Copy all of the records exactly.
(Beginning of RECORDS TO PROCESS)
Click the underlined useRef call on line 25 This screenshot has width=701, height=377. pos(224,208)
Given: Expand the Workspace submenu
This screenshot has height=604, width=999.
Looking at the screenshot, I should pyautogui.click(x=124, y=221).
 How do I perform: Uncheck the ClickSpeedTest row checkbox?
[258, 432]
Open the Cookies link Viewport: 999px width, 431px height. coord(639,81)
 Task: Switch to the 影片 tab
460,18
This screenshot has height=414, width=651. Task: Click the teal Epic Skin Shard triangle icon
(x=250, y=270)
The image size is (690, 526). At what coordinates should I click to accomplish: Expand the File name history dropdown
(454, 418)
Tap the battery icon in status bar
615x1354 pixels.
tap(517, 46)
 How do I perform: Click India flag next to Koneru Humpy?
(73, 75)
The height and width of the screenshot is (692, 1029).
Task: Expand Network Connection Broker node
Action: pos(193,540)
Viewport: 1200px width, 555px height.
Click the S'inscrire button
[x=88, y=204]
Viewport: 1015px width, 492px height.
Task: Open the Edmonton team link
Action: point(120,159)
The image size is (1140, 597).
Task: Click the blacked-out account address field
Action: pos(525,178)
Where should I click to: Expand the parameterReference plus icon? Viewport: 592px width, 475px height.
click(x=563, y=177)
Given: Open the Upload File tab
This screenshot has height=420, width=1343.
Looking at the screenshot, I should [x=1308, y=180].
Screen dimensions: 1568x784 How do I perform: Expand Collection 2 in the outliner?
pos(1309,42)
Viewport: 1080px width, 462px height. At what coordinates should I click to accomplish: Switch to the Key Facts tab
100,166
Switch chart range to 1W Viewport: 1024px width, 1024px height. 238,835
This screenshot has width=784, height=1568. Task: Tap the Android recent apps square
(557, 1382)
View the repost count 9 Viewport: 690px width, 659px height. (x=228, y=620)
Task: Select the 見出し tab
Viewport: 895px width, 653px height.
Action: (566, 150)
(End of RECORDS TO PROCESS)
- [OUTPUT]
Click the underlined useRef call on line 25 This screenshot has width=701, height=377. pos(224,208)
Given: Expand the Workspace submenu
This screenshot has height=604, width=999.
Looking at the screenshot, I should pyautogui.click(x=124, y=221).
 How do I perform: Uncheck the ClickSpeedTest row checkbox?
[258, 432]
Open the Cookies link Viewport: 999px width, 431px height. coord(639,81)
 Task: Switch to the 影片 tab
460,18
This screenshot has height=414, width=651. Task: Click the teal Epic Skin Shard triangle icon
(x=250, y=270)
The image size is (690, 526). At what coordinates should I click to accomplish: Expand the File name history dropdown
(454, 418)
Tap the battery icon in status bar
615x1354 pixels.
tap(517, 46)
 How do I perform: Click India flag next to Koneru Humpy?
(73, 75)
The height and width of the screenshot is (692, 1029).
Task: Expand Network Connection Broker node
Action: pos(193,540)
Viewport: 1200px width, 555px height.
Click the S'inscrire button
[x=88, y=204]
Viewport: 1015px width, 492px height.
Task: Open the Edmonton team link
Action: point(120,159)
The image size is (1140, 597).
Task: Click the blacked-out account address field
Action: pos(525,178)
Where should I click to: Expand the parameterReference plus icon? Viewport: 592px width, 475px height.
click(x=563, y=177)
Given: Open the Upload File tab
This screenshot has height=420, width=1343.
Looking at the screenshot, I should [x=1308, y=180].
Screen dimensions: 1568x784 How do I perform: Expand Collection 2 in the outliner?
pos(1309,42)
Viewport: 1080px width, 462px height. At what coordinates should I click to accomplish: Switch to the Key Facts tab
100,166
Switch chart range to 1W Viewport: 1024px width, 1024px height. 238,835
This screenshot has width=784, height=1568. Task: Tap the Android recent apps square
(557, 1382)
View the repost count 9 Viewport: 690px width, 659px height. (x=228, y=620)
Task: Select the 見出し tab
Viewport: 895px width, 653px height.
Action: (566, 150)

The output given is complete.